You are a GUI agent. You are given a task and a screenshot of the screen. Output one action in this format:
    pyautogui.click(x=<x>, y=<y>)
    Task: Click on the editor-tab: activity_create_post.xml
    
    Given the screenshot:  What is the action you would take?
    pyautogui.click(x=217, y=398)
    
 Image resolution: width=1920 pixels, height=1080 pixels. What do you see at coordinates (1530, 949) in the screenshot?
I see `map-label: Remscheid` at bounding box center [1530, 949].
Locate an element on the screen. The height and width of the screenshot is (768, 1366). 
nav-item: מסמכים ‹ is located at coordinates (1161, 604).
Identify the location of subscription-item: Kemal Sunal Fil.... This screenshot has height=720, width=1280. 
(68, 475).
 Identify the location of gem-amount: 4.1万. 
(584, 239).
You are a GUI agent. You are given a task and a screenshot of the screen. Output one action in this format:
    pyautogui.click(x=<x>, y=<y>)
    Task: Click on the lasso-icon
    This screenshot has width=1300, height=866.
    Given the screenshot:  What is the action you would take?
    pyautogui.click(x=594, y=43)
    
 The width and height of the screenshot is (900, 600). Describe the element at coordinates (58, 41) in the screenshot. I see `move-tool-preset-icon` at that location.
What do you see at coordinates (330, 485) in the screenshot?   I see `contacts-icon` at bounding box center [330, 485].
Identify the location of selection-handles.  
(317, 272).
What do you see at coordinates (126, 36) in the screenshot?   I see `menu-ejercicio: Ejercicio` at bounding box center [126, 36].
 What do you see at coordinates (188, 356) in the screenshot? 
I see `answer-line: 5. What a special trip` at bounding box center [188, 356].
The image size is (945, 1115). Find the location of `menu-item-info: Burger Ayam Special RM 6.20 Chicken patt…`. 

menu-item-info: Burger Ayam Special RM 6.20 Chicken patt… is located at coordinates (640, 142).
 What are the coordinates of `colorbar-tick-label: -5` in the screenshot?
# # # #
WORK TO COMPLETE
How many of the lines above contain the string "height"? Uppercase and lowercase are distinct. Reply with the number alone.

RESULT OF THIS TASK
5